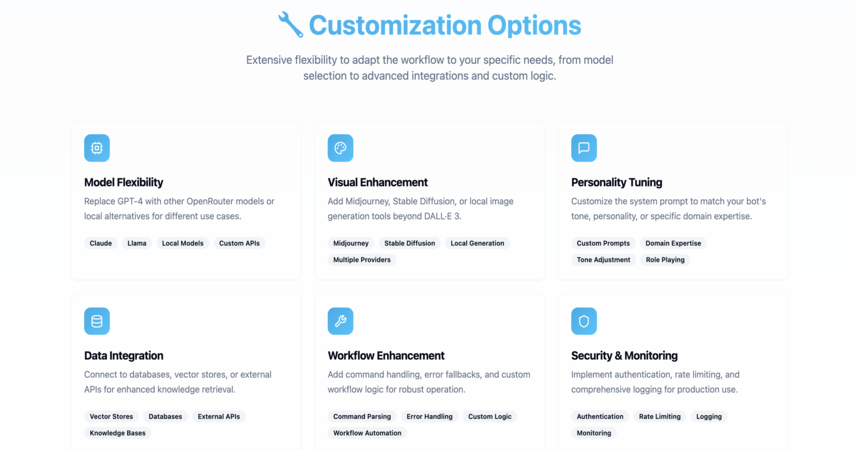Click the Authentication tag

coord(599,416)
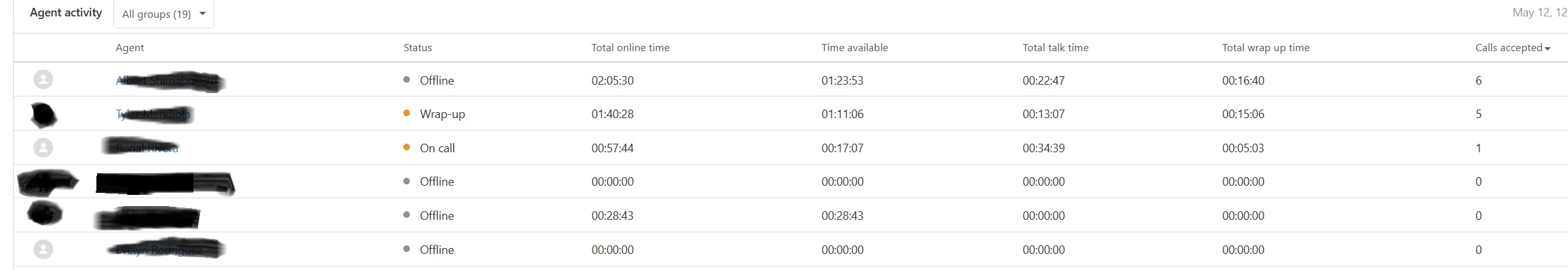Sort by Time available header
1568x271 pixels.
point(854,48)
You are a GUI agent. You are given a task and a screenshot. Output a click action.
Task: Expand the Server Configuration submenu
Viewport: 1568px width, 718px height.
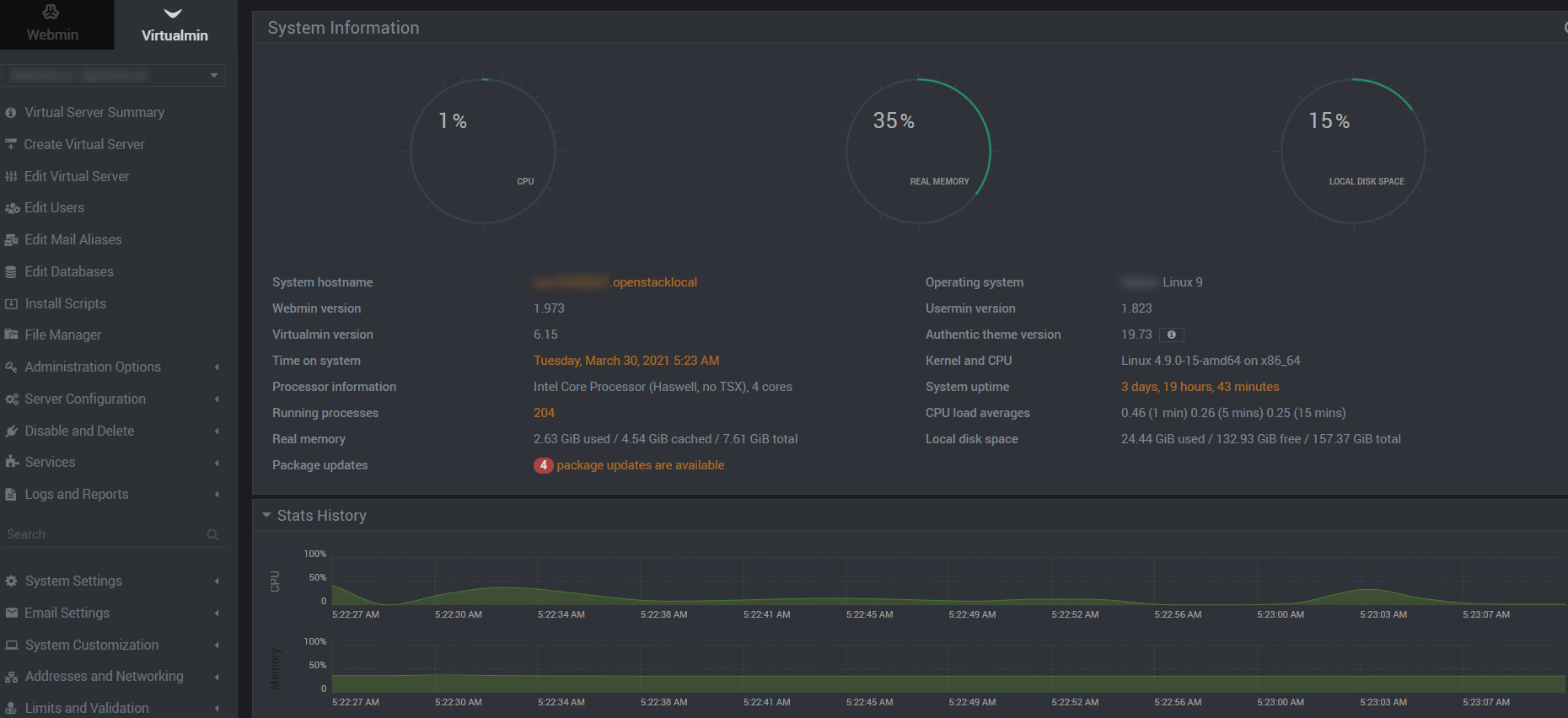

Assigned task.
Here the lines from the one with "You are a GUI" through the last line of the data above need to be repeated exactly, both included, and any picture omitted.

Response box.
You are a GUI agent. You are given a task and a screenshot. Output a click action.
Task: Expand the Server Configuration submenu
Viewport: 1568px width, 718px height.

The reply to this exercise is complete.